В Москве я остановилась у Зинаиды Волконской, моей невестки, которая приняла меня с такой нежностью и добротой, которых я никогда не забуду: она окружила меня заботами, вниманием, любовью и состраданием. Зная мою страсть к музыке, она пригласила всех итальянских певцов, которые были тогда в Москве, и несколько талантливых певиц. Прекрасное итальянское пение привело меня в восхищение, а мысль, что я слышу его в последний раз, делала его для меня еще прекраснее. Дорогой я простудилась и совершенно потеряла голос, а они пели как раз те вещи, которые я изучила лучше всего, и я мучилась от невозможности принять участие в пении. Я говорила им: «Еще, еще! Подумайте только, ведь я никогда больше не услышу музыки!» Пушкин, наш великий поэт, тоже был здесь… Во время добровольного изгнания нас, жен сосланных в Сибирь, он был полон самого искреннего восхищения: он хотел передать мне свое «Послание к узникам» («Во глубине сибирских руд») для вручения им, но я уехала в ту же ночь, и он передал его Александрине Муравьевой.
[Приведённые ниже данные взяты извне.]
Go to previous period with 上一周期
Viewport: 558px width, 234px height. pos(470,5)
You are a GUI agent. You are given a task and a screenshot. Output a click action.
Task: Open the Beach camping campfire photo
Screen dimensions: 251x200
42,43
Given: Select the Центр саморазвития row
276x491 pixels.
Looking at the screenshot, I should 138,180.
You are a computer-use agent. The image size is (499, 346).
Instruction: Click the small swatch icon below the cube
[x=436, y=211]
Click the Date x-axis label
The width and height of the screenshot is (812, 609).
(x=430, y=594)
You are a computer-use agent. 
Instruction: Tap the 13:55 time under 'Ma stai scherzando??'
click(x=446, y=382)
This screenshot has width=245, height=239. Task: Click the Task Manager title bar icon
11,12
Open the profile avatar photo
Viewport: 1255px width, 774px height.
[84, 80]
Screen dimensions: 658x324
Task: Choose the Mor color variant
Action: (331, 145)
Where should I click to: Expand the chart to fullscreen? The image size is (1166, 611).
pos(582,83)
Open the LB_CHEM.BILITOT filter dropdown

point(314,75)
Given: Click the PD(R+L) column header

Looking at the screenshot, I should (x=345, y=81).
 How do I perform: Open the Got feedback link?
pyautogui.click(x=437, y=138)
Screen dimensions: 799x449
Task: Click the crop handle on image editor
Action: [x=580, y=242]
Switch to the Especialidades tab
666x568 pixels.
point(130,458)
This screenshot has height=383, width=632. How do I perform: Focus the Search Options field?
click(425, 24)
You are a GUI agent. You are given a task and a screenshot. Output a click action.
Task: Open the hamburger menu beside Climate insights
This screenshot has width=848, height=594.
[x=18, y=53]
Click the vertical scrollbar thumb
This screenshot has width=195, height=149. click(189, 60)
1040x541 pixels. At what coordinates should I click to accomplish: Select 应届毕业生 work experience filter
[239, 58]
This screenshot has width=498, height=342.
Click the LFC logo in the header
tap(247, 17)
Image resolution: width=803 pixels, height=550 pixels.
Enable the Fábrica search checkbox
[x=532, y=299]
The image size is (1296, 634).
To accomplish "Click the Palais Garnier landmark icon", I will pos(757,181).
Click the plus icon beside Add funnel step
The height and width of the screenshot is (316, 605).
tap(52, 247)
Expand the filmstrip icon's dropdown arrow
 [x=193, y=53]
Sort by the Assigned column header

Пушкин говорил мне: «Я хочу написать сочинение о Пугачеве. Я отправлюсь на места, перееду через Урал, проеду дальше и приду просить у вас убежища в Нерчинских рудниках».
О ты, пришедшая отдохнуть в моем жилище! Образ твой овладел моей душой. Твой высокий стан встает передо мною, как великая мысль, и мне кажется, что твои грациозные движения создают мелодию, какую древние приписывали небесным звездам. У тебя глаза, волосы и цвет лица, как у дочери Ганга, и жизнь твоя, как ее, запечатлена долгом и жертвою. «Когда-то, говорила ты, мой голос был звучен, но страдания заглушили его»… Как ты вслушивалась в наши голоса, когда мы пели около тебя хором! – «Еще, еще!» – повторяла ты. – «Ни завтра, никогда уже не услышу музыки!»
28 дек. 1826 г. у Пушкина (т. е. в описанной выше квартире Соболевского). Досадно, что свинья Соболевский свинствует при всех. Досадно, что Пушкин в развращенном виде пришел при Волкове[29].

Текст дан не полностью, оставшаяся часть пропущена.